Contributed by Jay Gamelin, Lexington, S. C.
Have you ever received a large financial gift? What did you do with it?
Where Does Our Money Go”
Quadriga Art helped several non-profit companies raise millions of dollars to support their work with poor and marginalized populations from Native American children to disabled veterans. So why are these non-profits in debt to Quadriga? Can this possibly be okay?
It’s hard to say.
On one side, the company raises money for programs that are meant to help others but have a high cost to run. When these projects fail it is not the fault of the fundraiser but the management of the projects. If the project uses all the money raised without paying the fundraising company, the project owes a debt to the fundraising company. The fundraising company cannot be held accountable of poor management in the nonprofits.
On the other hand, it is the fundraiser’s job to raise this money. The projects these non-profits create are dependent on the support of the fundraisers and it is their work to make sure the goals are achieved. If they do not reach their goals, can this be the fault of the nonprofits?
This issue raises questions about how we give and support projects we believe are worthy. When we give to something, are we sure that the money is going where we think it is? How much of the money we give goes to the project and how much goes to administration, support, advertising, and yes, the fundraising effort itself?
As this issue is resolved through investigations, it is clear that the greater lesson to be learned is this- know where you are giving and be sure your dollar is doing what you think it is doing.
- Who is at fault in this case? Do you find yourself supporting the non-profits or the fundraiser? Why?
- When was the last time you gave to a charity (outside of church)? How much research did you put into the charity and how they use their income? What do you think your money is doing?
- How do you balance your own giving? How much of your own money do you give to causes you think are worthy? What is a goal you have for your own giving?
Scripture Texts (NRSV) for Sunday, October 14, 2012 (Twentieth Sunday after Pentecost
(Text links are to Oremus Bible Browser. Oremus Bible Browser is not affiliated with or supported by the Evangelical Lutheran Church in America. You can find the calendar of readings for Year C at Lectionary Readings.)
For lectionary humor and insight, check the weekly comic Agnus Day.
What do we make of the rich young ruler in our gospel? Is this a man troubled by the evils of wealth? Is love for money the root of all evil? It seems so, if we are to take this text at face value. Perhaps it is easier to pass a camel through a needle than for a rich person to enter the kingdom.

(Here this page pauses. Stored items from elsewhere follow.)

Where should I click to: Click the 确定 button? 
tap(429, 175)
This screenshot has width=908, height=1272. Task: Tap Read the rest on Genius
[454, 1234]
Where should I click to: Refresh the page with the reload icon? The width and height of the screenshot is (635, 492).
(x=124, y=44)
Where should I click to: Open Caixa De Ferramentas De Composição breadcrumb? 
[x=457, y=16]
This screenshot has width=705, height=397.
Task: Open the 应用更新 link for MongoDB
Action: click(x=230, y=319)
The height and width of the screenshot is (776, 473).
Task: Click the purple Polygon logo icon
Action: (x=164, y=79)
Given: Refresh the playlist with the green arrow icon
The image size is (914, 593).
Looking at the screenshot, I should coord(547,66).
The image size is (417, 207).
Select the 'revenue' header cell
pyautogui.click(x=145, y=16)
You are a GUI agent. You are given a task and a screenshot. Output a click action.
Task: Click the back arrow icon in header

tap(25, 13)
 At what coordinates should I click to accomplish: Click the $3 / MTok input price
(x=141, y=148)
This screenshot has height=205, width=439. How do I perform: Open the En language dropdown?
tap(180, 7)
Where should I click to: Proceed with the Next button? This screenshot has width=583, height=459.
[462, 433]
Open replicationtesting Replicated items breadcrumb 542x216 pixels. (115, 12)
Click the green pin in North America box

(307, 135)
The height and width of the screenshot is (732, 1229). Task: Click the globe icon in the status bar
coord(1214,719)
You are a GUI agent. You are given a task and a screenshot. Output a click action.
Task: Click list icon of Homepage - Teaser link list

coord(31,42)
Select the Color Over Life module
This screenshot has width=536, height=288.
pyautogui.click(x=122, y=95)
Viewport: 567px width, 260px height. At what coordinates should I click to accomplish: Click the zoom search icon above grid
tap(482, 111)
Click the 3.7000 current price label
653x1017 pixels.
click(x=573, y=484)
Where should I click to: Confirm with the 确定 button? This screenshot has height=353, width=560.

Why?
Jesus holds up for the rich young ruler the laws of Moses and the ruler says he has followed “these.” But what is to be noticed is not what is listed but what is not: “You shall have no other God before me” “Observe the Sabbath” and “Do not covet” are missing. This is a remez style of rabbinical teaching, where what we are notice is not what is quoted but what is around it and we pay attention to what is not said. By removing these commands, we look at the reality that this is not about money but rather that he has another God and it is his own wealth, that he has not honored the Sabbath (perhaps working instead!) and that this has led to him wanting more and more. Jesus recommends expelling this from his life, to get rid of this idol. Seems so easy, right?
We cannot simply remove wealth from our lives as if it were cancer. In today’s culture, we need it for food, clothing, shelter, etc. The issue is not the money, it’s what happens when we serve it as our god. When wealth and accumulation becomes our goal we lose what is more important, justice and mercy. Amos says that we are to seek good, and this can be done with wealth. It has great power to do good things. But we also need to be wise with our wealth. We need to be sure we give generously, so that it does not control us, but also wisely, so that it is being used for holy purposes. Seek the wisdom to use your monies for good so that you may control it rather than have it control you.
- What are some things you think money is good for? How has it been a help? What are ways you have seen money used poorly?
- What are projects you have been interested in giving a hand to? What needs are in the world you would be interested in supporting financially? Have you done this? Why or why not?
- Do you know of examples in your life, people or other entities, you look up to when it comes to money and giving? Does their faith affect them in their decisions?
- What are some other things you think are great gifts of God but can quickly become idols? (i.e. image problems, overindulgence of food, over-exercise, etc.)
For this activity, you will need a computer connection. Let’s take a look at some non-profits and how they use their money. Visit a site such as http://www.charitynavigator.org/. Think of some non-profit organizations that you may want to consider giving to. If you are looking for some direction, try these: Lutheran World Relief, Compassion International, YWCA, World Vision, Kare Youth League, and Blood:water mission. How do you think they are doing? Hint: Don’t just look at the score! Take a close look at the information such as the number of dollars that go to program as opposed to administration. Perhaps some are better than they may appear on the surface! Which might you be interested in helping?
There are many worthy places to support. It is our job to seek where our heart meets the needs of the world. No one can give to every worthy place, instead decide where your heart is called and get determined to give what you can to support this call.
The earth is yours and everything in it, Lord, ourselves, our time, and our possessions. Help us to use what you have given us to be signs of life and good. Lead us to those places that need us. We turn over what we have to you, in the name of Jesus. AMEN.